Wednesday, 15 March 2017

Reality bites: Carbon pricing in Canada and beyond

By: Jason Clemens and Kenneth Green - Analysts with the Fraser Institute
Published: Forts Nelson News

             TROY MEDIA - There's a general, indeed a strong consensus, within the economic community that a properly designed carbon tax can both reduce emissions and improve the economy. We broadly agree with this academic analysis. The problem is that carbon taxes in the real world have to be implemented through a political system that deviates substantially from the academic ideal.
            Economists tend to agree that the most efficient way to manage emissions is by placing a price on them that reflects the social costs of the emissions. By placing a price on carbon, emitting firms are incentivized to introduce emission-reducing technologies or change their production. In other words, the introduction of a price on carbon creates incentives for firms (and individuals) to respond to the social costs of emissions.
            Critically, however, there are several key assumptions necessary for this approach to be efficient. First, the introduction of a carbon price must replace, not be in addition to, existing regulations.
            Second, revenues from carbon pricing (i.e. tax) must be used in their totality to reduce other more costly taxes such as marginal personal or business income taxes. The idea is that revenues from carbon pricing are used to reduce other more damaging taxes so there's a net improvement in incentives for investment and entrepreneurship, which yield stronger economic growth.
            Third, and related to the second, revenues from the carbon tax should not be used to subsidize substitutes (wind, solar, or other alternative energies) for carbon-emitting activities since the whole point of introducing the price on carbon is to allow the market to determine the optimal substitutes.
             No jurisdiction in or outside of Canada, including much-heralded British Columbia, meets these assumptions. No province or country has introduced an "ideal" carbon-pricing system and thus the benefits from it will necessarily be less than theory suggests.
            No jurisdiction that introduced carbon pricing has eliminated the corresponding command-and-control regulations. Europe, California, and all of the Canadian provinces have retained most, if not all of their existing regulations after introducing carbon pricing.
            Moreover, no province or country has maintained revenue neutrality for carbon pricing.

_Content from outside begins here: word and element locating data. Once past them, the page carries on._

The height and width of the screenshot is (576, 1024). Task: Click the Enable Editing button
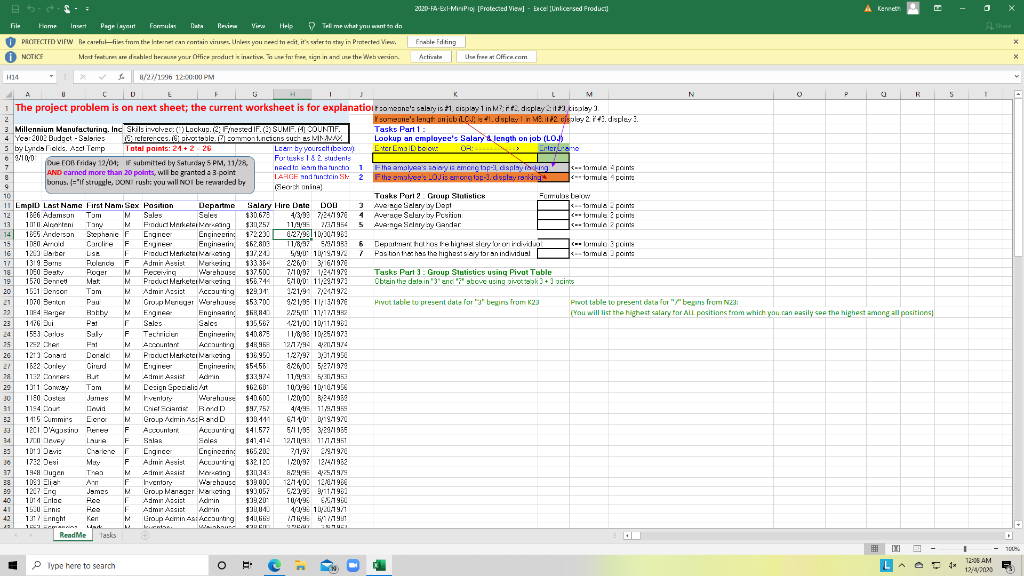point(438,42)
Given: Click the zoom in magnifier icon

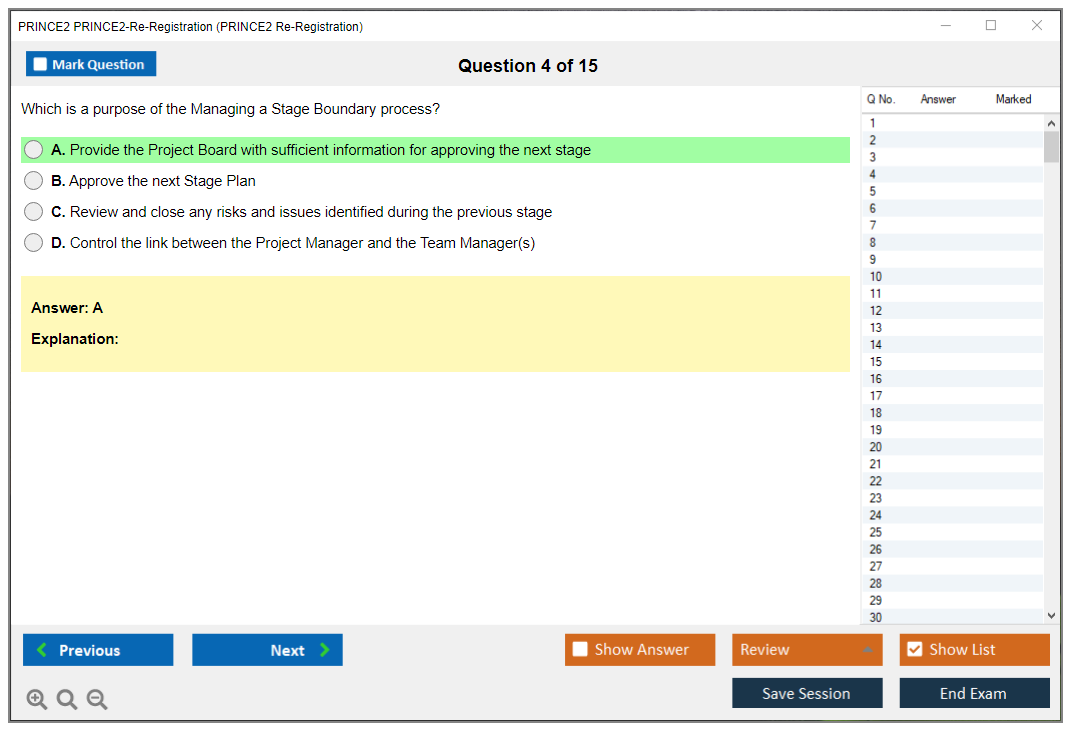Looking at the screenshot, I should coord(37,700).
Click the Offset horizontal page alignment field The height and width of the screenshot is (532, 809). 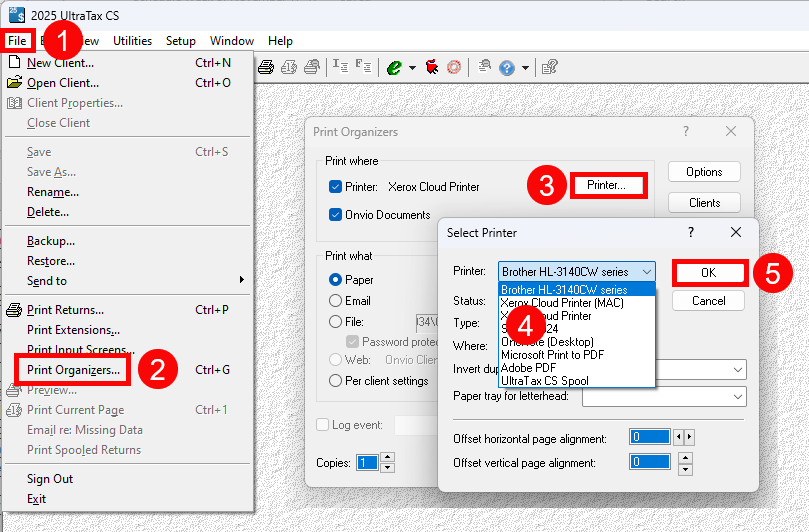pos(649,437)
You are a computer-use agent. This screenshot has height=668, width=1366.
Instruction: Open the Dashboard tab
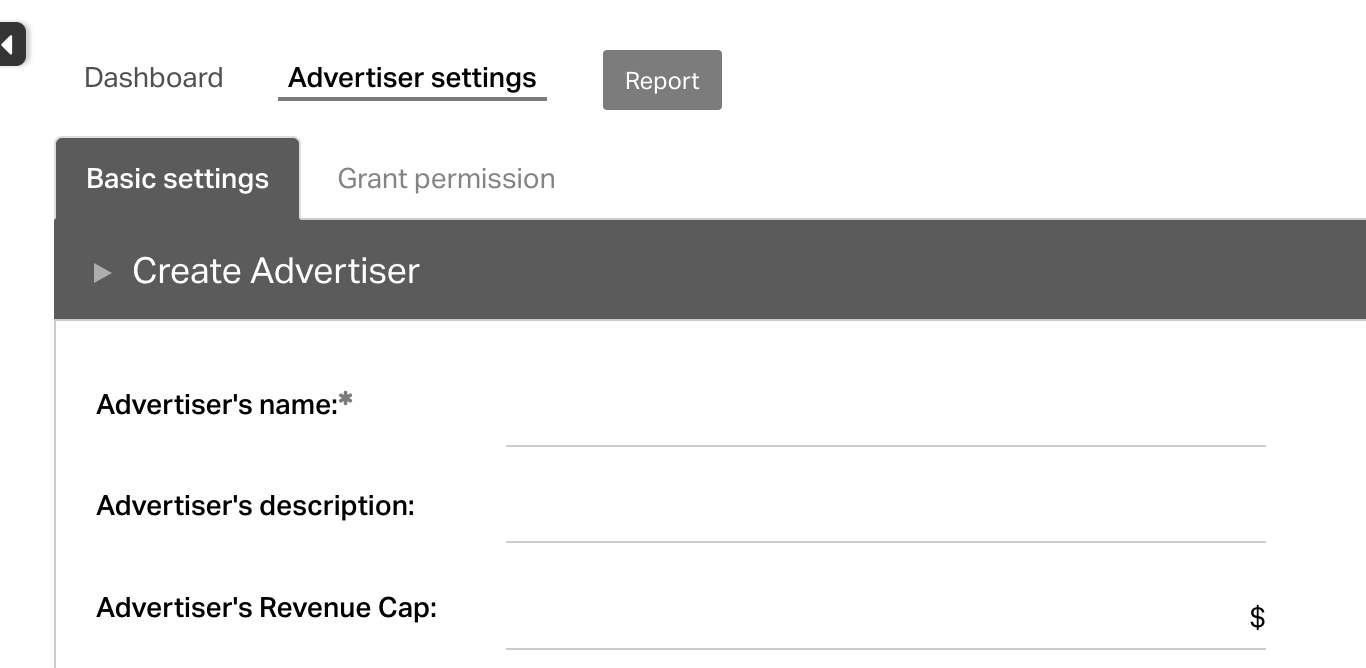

Perhaps the closest and certainly most talked about is B.C., which maintained revenue neutrality for the first five years of its carbon tax. However, beginning in 2013-14, B.C.'s carbon tax began generating revenues in excess of the legitimate tax offsets. Indeed, the government's own projections indicate that the carbon tax will generate almost $900 million in net revenues over a six-year period.
           Finally, many jurisdictions including Ontario specifically use carbon-pricing revenues to subsidize alternative energy sources such as wind and solar. Subsidizing carbon-intense energy substitutes such as wind and solar short-circuits the market process envisioned by carbon pricing advocates by having governments choose the "right" solution.

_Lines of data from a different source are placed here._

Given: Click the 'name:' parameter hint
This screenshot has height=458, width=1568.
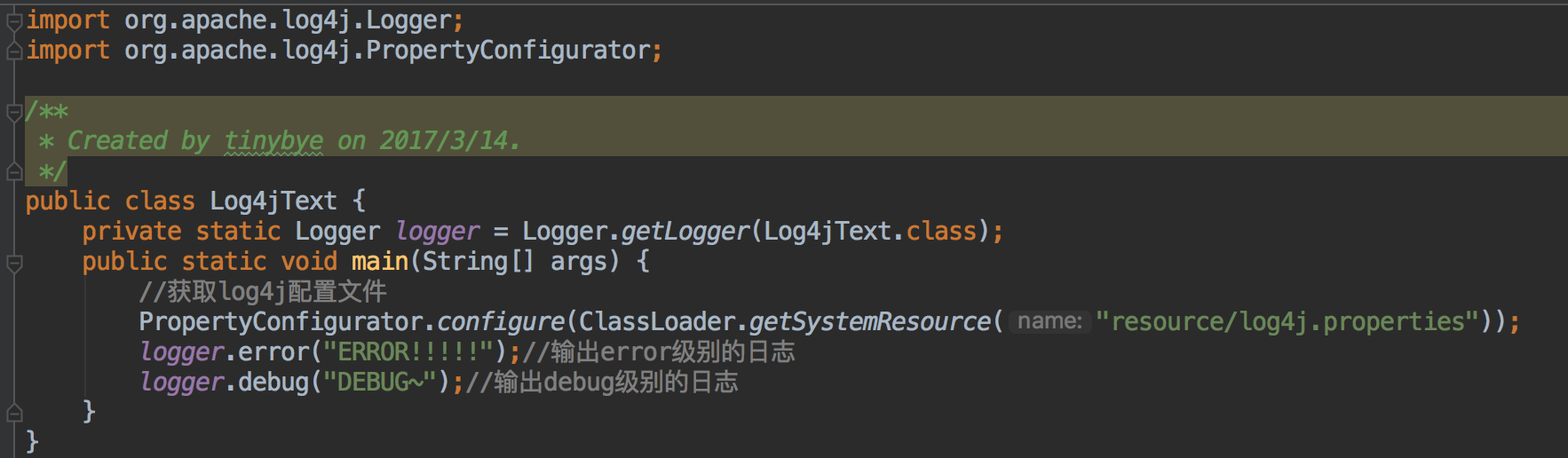Looking at the screenshot, I should (x=1049, y=321).
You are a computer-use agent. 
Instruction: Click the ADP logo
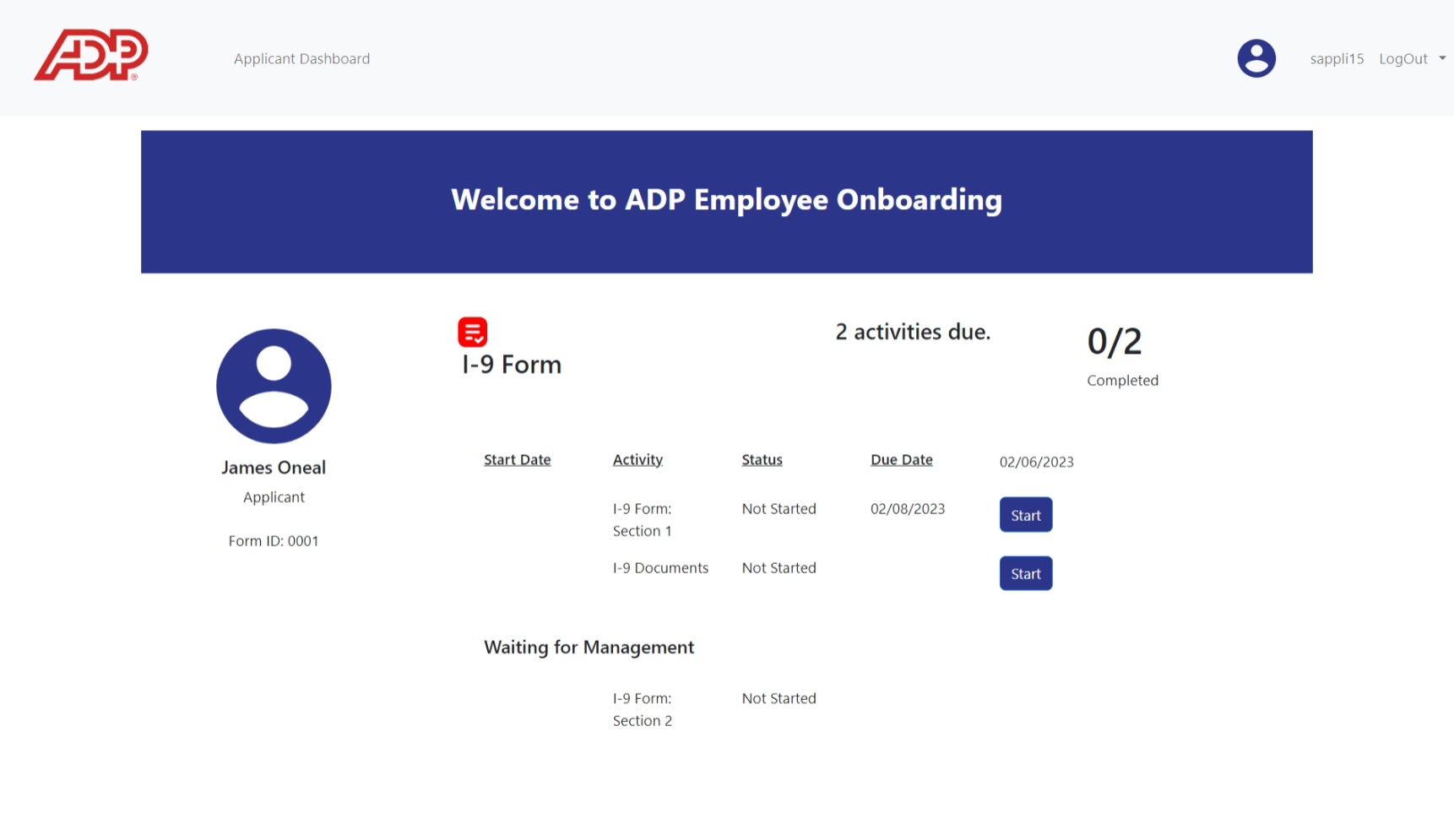pos(90,56)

            Further complicating the economics of carbon pricing are considerations regarding competitiveness and potential leakage. Specifically, adding a carbon tax means that the costs for firms in carbon-intensive industries such as agriculture, manufacturing, and resources are higher relative to their incentives for firms to switch production from jurisdictions with carbon taxes to those without, which would damage the Canadian economy without providing any environmental benefit. This is made all the more poignant now that it's clear the United States will not introduce a national carbon tax.

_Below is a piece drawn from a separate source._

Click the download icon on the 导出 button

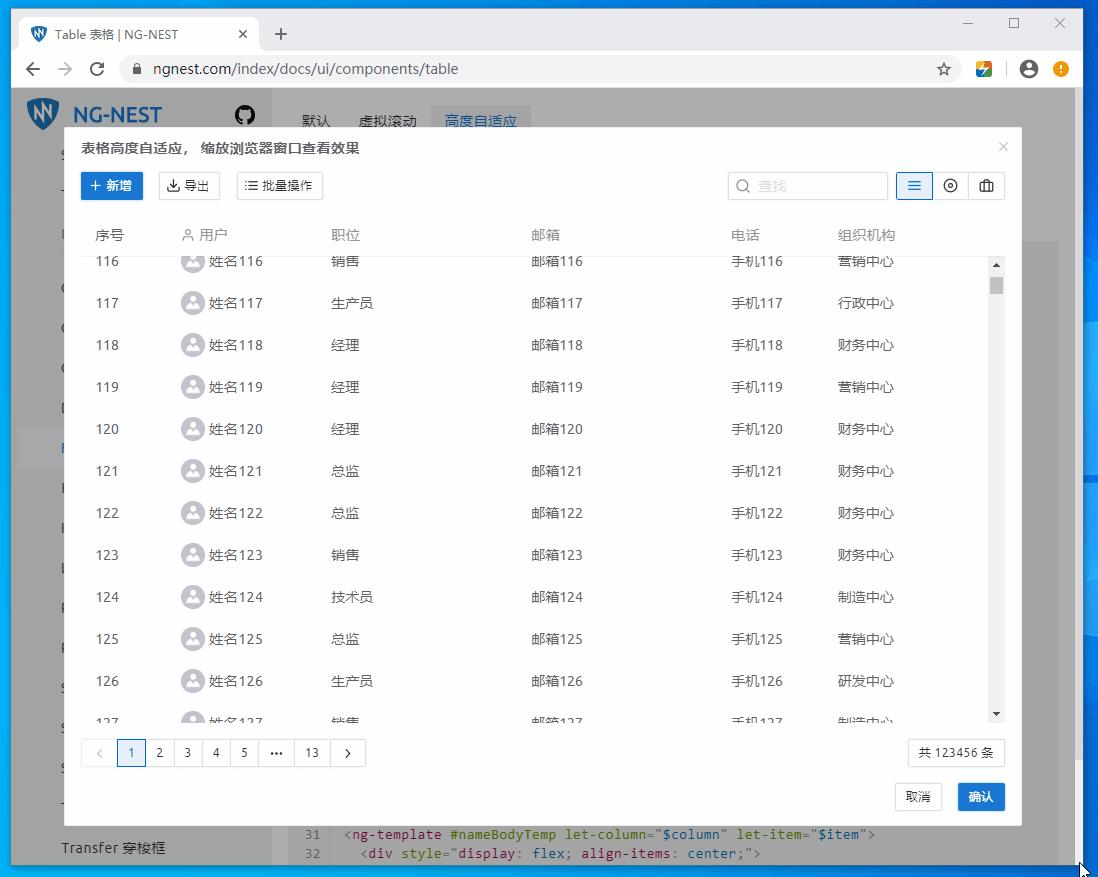172,185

           Our own federal government has mandated carbon pricing for all provinces by 2018. It's imperative, therefore, that we understand the realities of carbon pricing as opposed to their theoretical possibilities. The politically altered carbon pricing observed in and outside of Canada including B.C.'s carbon tax will inevitably deliver lower benefits than the theoretical models predict or advocates suggest - and do real harm to the Canadian economy.